Methods: Randomized clinical trial conducted from 10/11/2010 to 9/5/2013 of immediate versus delayed (initiated 12 weeks after randomization) entry patients (n=207) and caregivers (n=122) into ENABLE (Educate, Nurture, Advise, Before Life Ends), a phone-based concurrent oncology palliative care intervention.

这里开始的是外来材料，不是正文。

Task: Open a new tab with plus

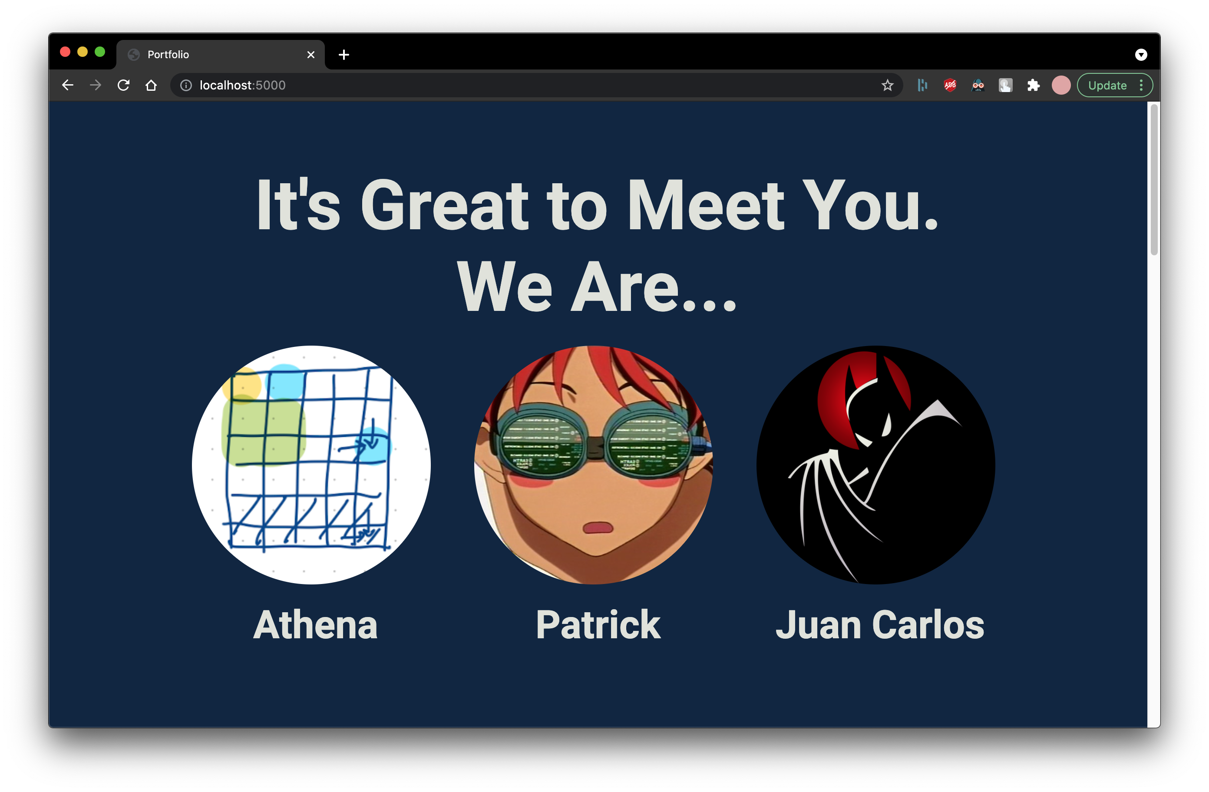Action: 344,55
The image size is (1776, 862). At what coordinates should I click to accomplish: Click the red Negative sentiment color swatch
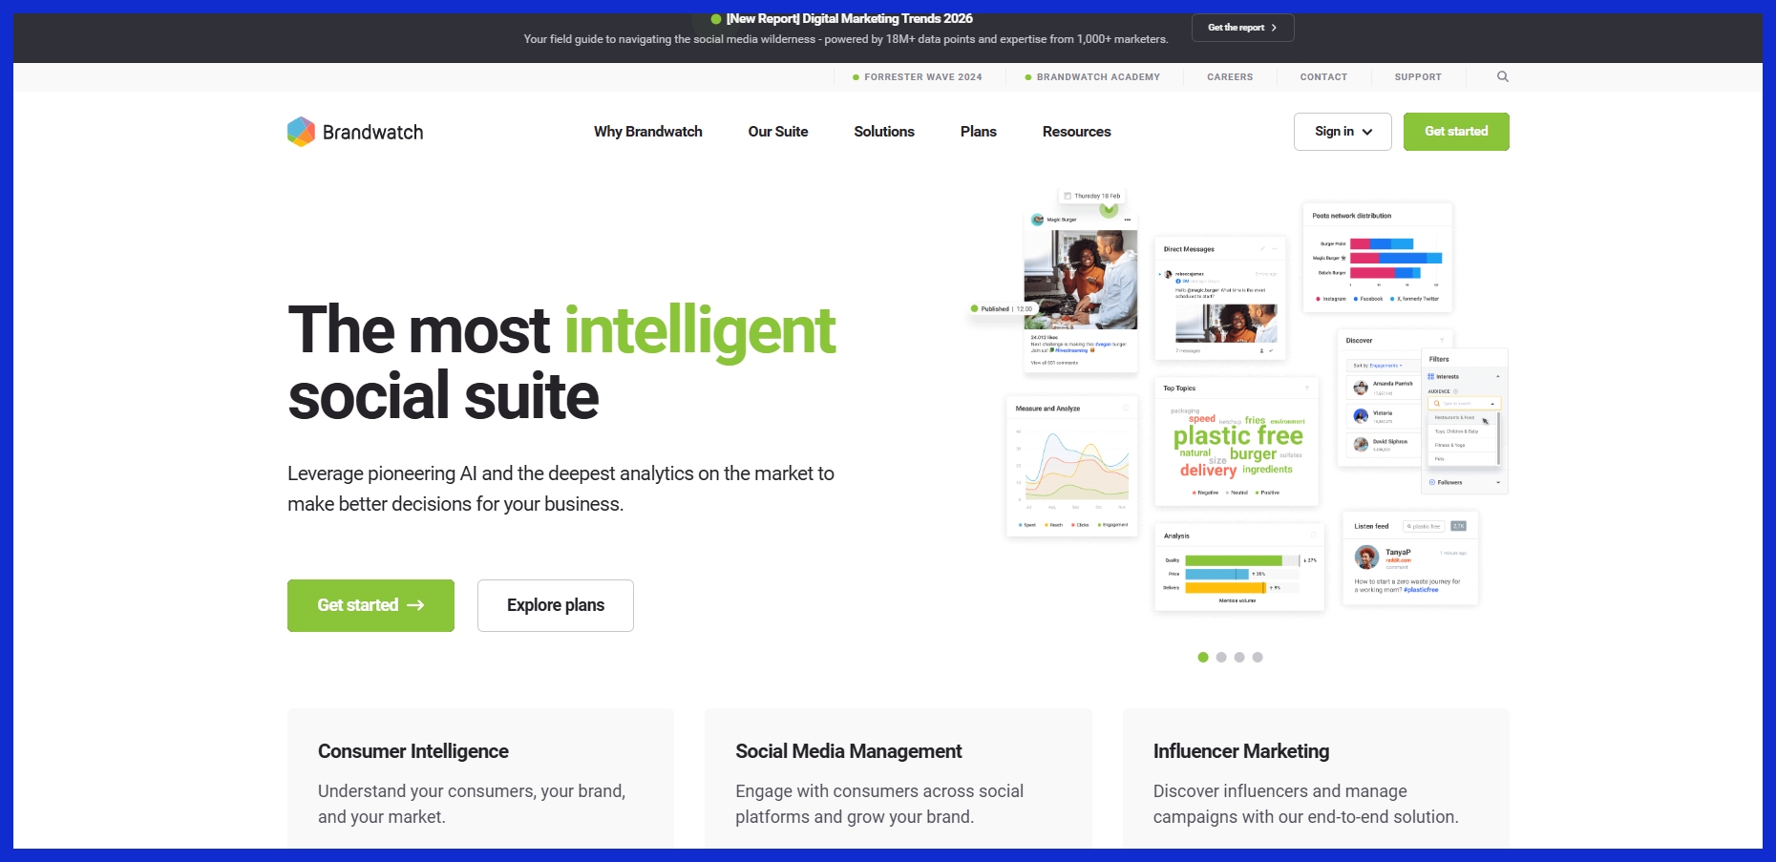(x=1195, y=493)
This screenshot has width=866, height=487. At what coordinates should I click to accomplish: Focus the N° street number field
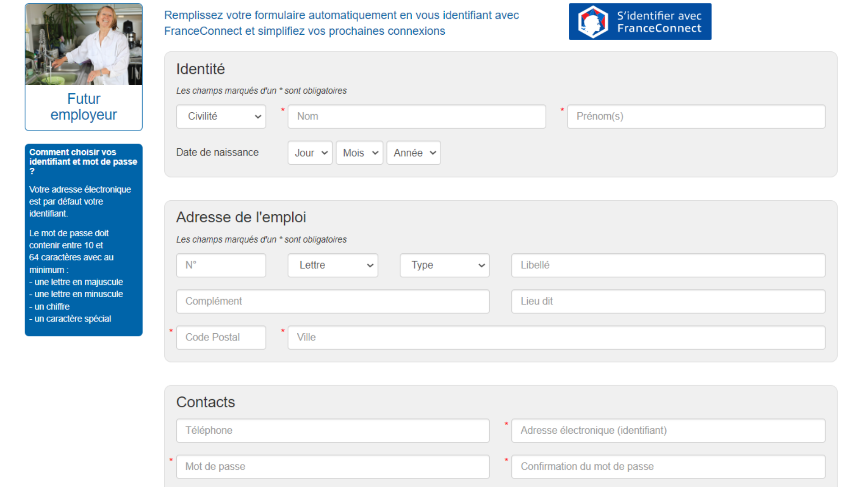tap(221, 265)
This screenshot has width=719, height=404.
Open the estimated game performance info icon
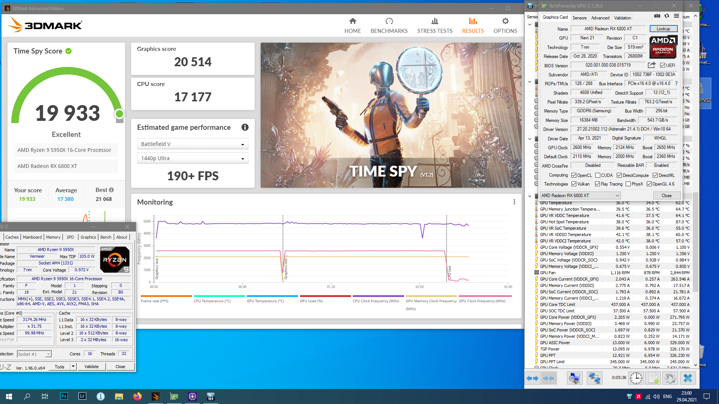(245, 127)
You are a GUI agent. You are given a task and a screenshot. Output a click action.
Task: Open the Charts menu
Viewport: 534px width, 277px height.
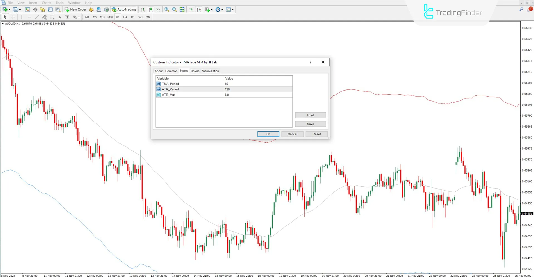(x=46, y=3)
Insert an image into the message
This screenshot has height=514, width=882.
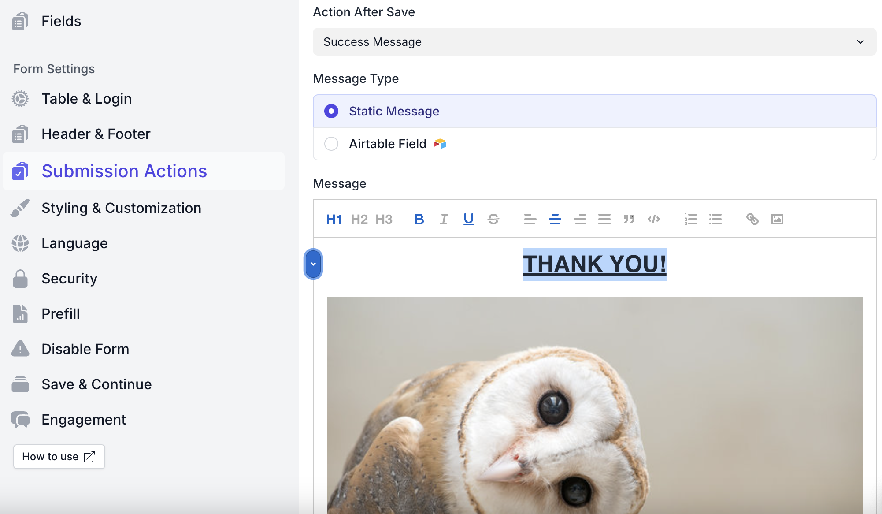(777, 219)
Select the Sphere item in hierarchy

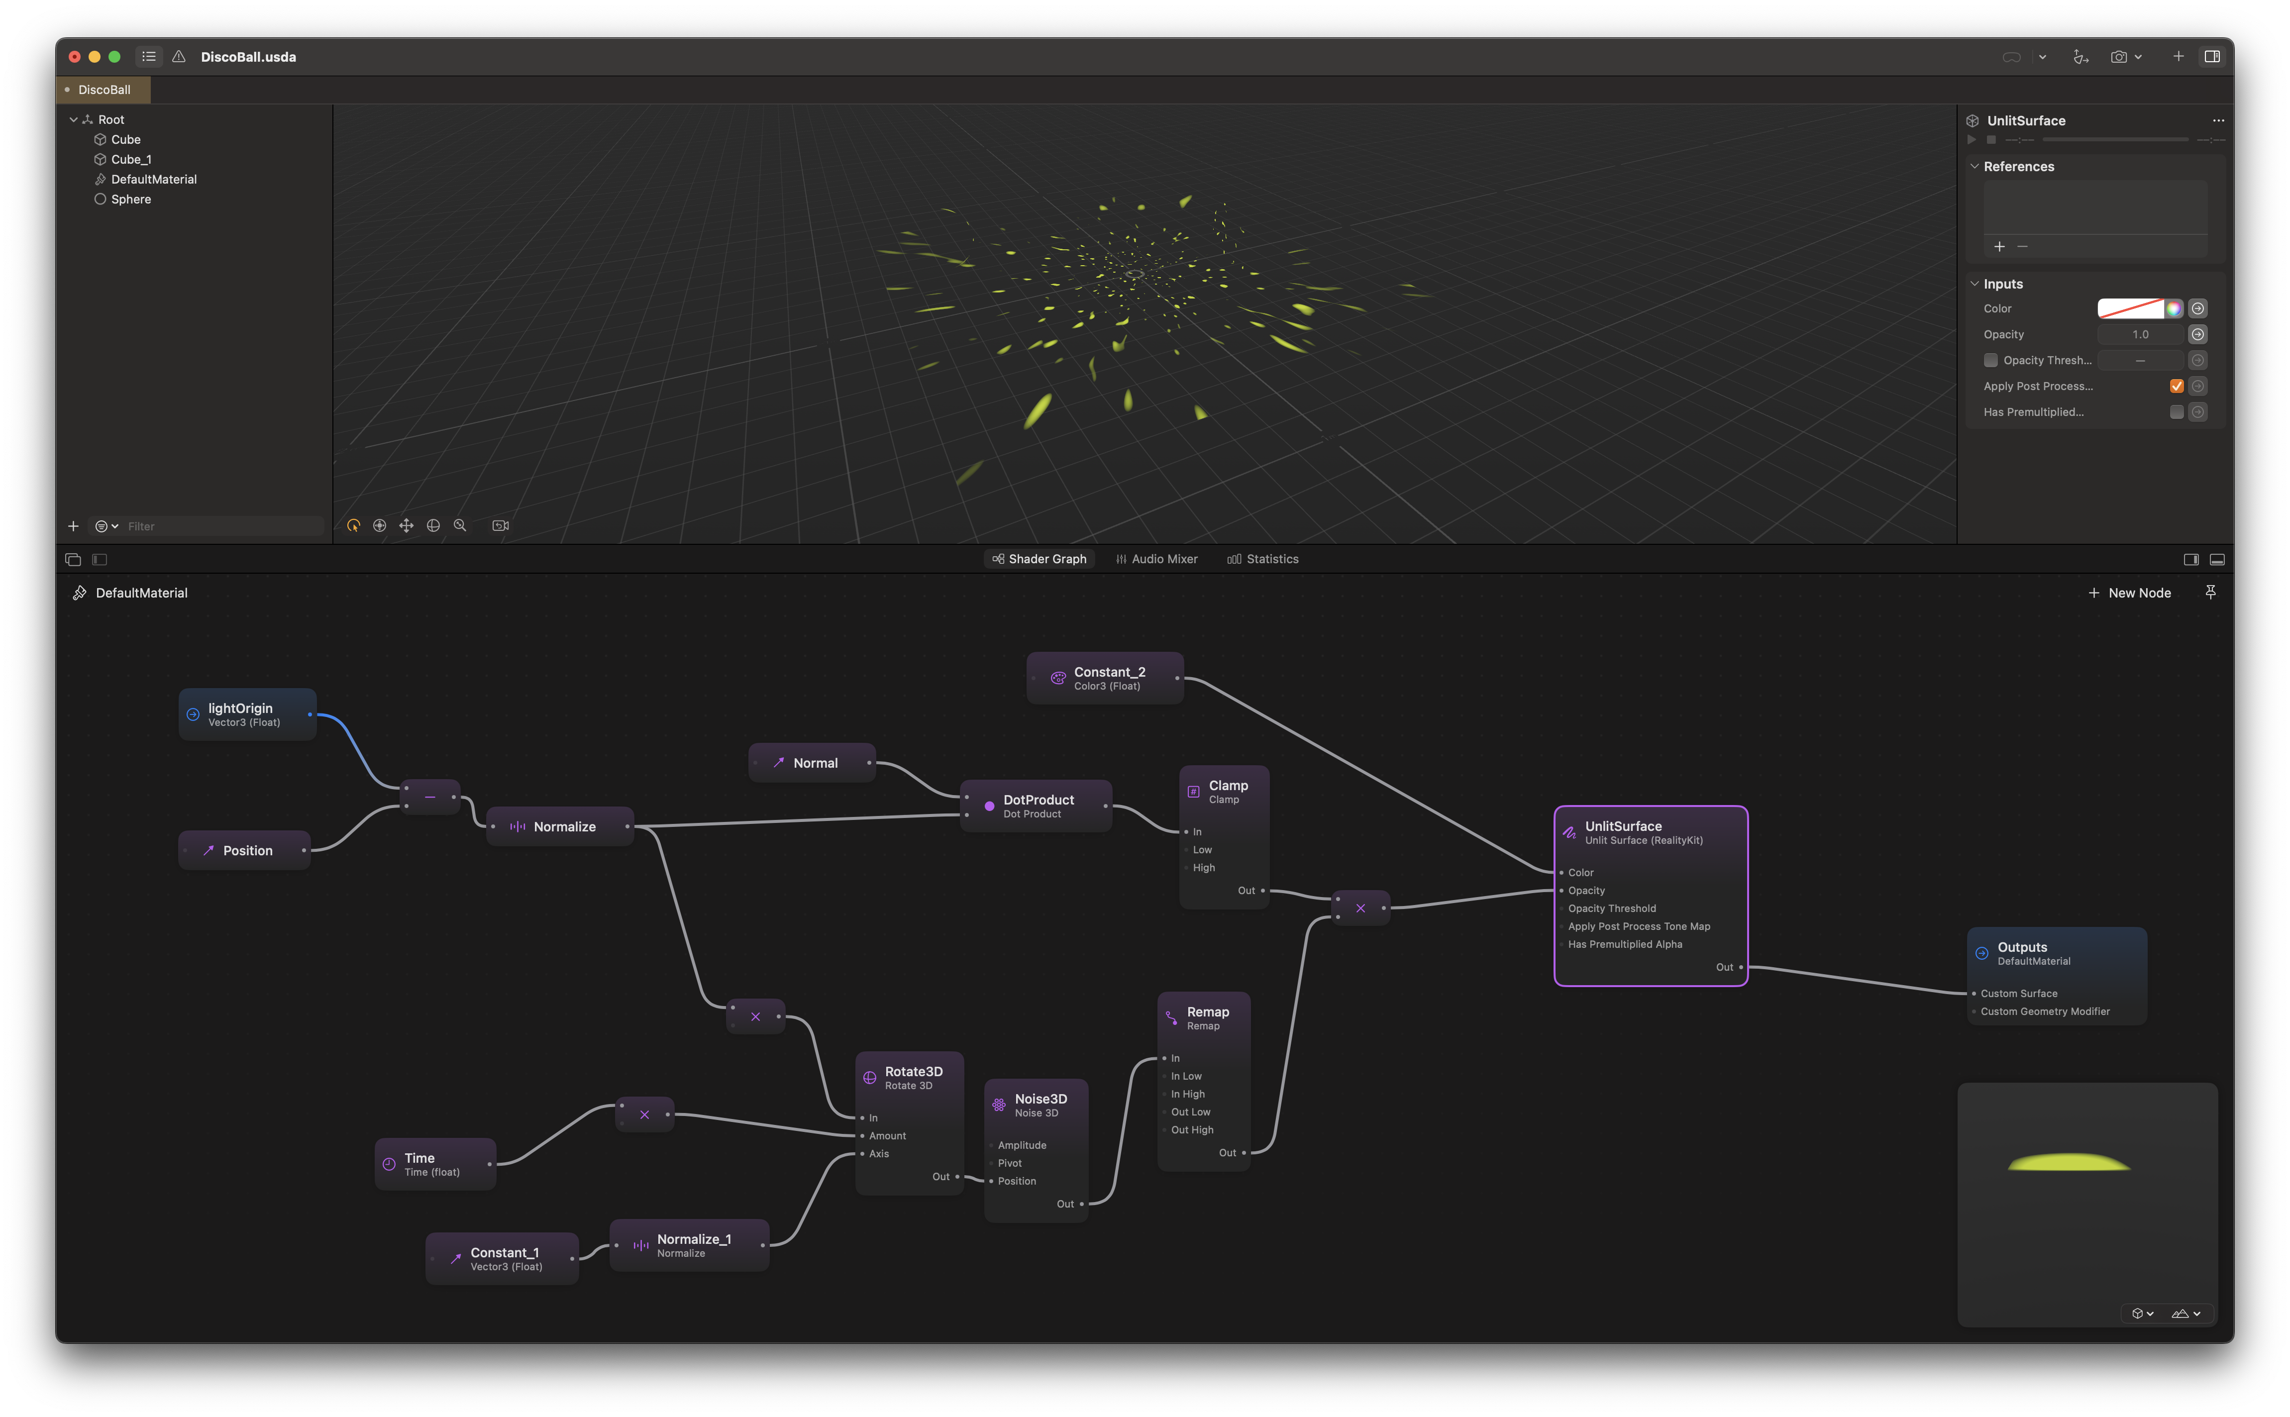(130, 200)
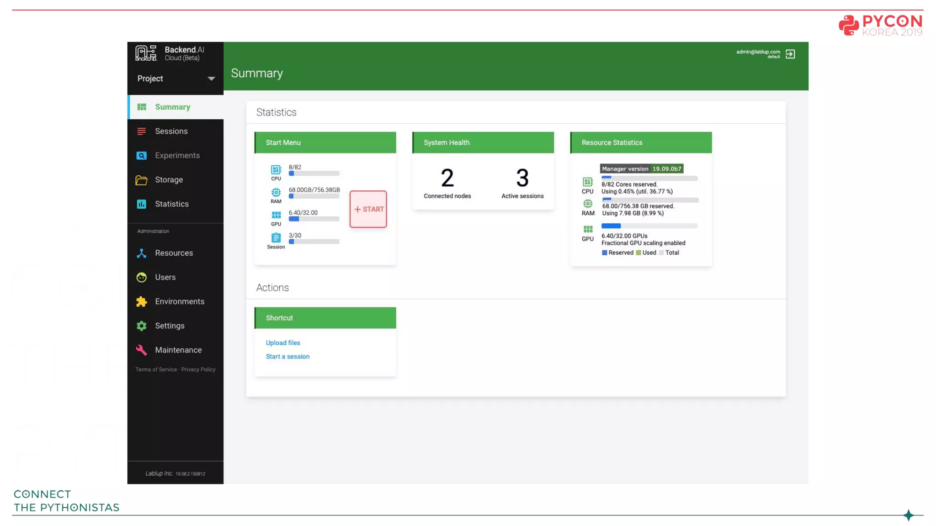Click the Users face icon
The height and width of the screenshot is (526, 936).
[142, 277]
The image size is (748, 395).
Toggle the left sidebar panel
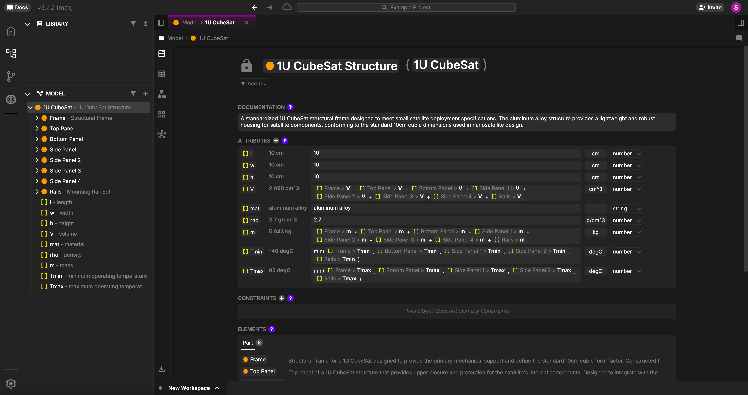click(x=161, y=23)
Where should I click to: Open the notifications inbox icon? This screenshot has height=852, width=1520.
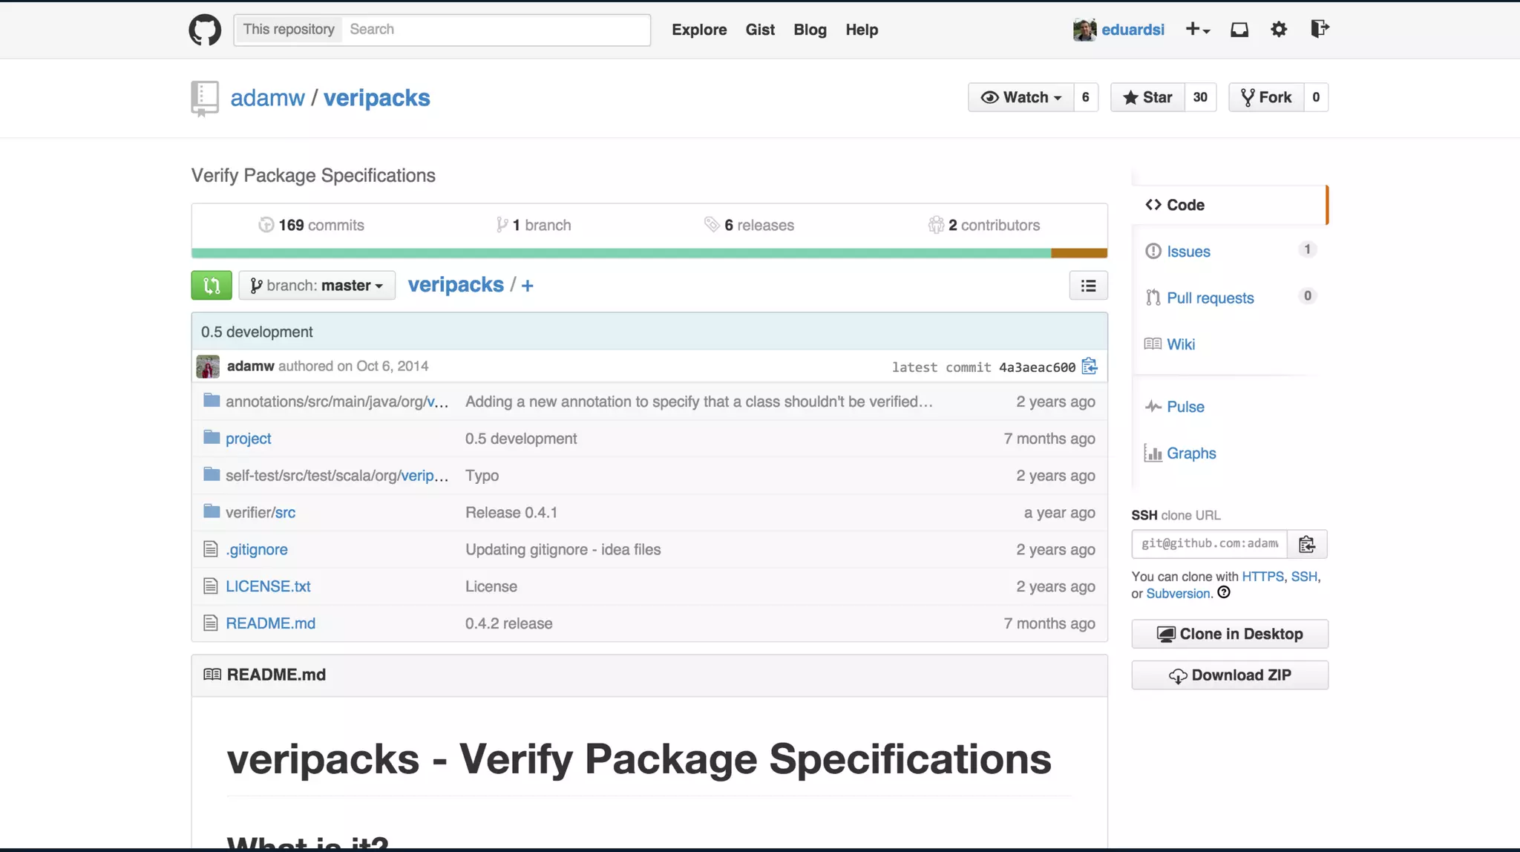1239,30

QOL (Caregiver Quality of Life-Cancer, lower scores=better QOL), depression (Center for Epidemiological Study-Depression) and burden (Montgomery Borgatta Caregiver Burden Scale; subjective burden [SB], objective burden [OB]; demand burden [DB]) measures were collected at baseline, 6, 12, 18, and 24 weeks, and every 12 weeks until patient death or study completion.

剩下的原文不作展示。